Aus der Kleinen Mauerstraße wird wieder die Synagogenstraße

Veröffentlicht am 15.03.2022 in Kommunalpolitik

In seiner Sitzung am 15.03. beschloss der Ortsbeirat Kronberg, der „Kleinen Mauerstraße“ den Namen zurückzugeben, den die Nationalsozialisten ihr genommen hatten: „Synagogenstraße“.
 

 

Interfraktioneller Antrag auf Initiative der SPD.

„Seit meiner Kindheit ist mir bewusst, dass die Kleine Mauerstraße in direkter Nachbarschaft zur Eichenstraße, in der ich aufgewachsen bin und noch heute lebe, einmal Synagogenstraße hieß und dass die Nazis diesen Namen ausradiert hatten. 87 Jahre danach schaffen wir es endlich, diesen Akt rückgängig zu machen.“, freut sich Helmut
Ebner über die breite Unterstützung der Fraktionen und Ortsbeiratsmitglieder. Er hatte die Hauseigentümer:innen in der Straße nach ihrer Meinung gefragt, volle Zustimmung erhalten, und alle im Ortsbeirat Kronberg vertretenen Fraktionen im Stadtparlament eingeladen, einen gemeinsam Antrag zu stellen, was fast gelungen ist: CDU, Grüne und FDP sind dabei. Straßen- und Platzbenennungen sind originäre Kompetenz des betreffenden Ortsbeirats.

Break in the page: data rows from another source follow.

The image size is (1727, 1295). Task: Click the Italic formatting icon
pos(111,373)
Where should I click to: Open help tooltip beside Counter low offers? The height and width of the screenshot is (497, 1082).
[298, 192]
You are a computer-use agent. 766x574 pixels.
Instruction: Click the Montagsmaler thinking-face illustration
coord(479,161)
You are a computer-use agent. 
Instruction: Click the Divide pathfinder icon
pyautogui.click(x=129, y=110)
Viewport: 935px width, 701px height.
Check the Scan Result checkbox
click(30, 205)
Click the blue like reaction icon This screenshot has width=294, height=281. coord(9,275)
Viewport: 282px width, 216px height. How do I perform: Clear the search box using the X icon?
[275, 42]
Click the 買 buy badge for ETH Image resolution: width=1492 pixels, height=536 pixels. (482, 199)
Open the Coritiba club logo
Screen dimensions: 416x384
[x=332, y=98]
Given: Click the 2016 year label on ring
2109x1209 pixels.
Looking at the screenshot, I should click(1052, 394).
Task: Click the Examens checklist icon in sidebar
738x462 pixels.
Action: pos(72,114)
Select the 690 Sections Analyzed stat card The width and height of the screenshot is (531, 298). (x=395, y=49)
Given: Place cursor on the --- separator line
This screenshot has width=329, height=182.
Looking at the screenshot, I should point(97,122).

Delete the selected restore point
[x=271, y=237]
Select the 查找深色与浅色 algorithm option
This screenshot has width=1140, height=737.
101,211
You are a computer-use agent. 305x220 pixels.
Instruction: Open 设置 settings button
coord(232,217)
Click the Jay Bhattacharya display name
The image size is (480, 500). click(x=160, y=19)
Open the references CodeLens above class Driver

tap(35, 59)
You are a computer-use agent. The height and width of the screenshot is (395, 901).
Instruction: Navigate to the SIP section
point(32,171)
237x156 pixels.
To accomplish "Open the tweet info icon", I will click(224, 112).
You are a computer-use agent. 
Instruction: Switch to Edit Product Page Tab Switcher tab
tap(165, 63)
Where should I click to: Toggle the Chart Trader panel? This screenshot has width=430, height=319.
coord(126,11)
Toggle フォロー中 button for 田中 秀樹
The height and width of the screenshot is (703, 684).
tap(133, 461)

Stadt übernimmt die den Hauseigentümer:innen und Bewohner:innen entstehenden Kosten.

Mit einem neuen Straßenschild ist es nicht getan. Die Hauseigentümer:innen und Bewohner:innen müssen eine Vielzahl von Dokumenten neu ausstellen lassen, vom Grundbucheintrag bis zum Personalausweis. All diese Kosten soll die Stadt übernehmen, das ist Teil des Antrags und des Beschlusses.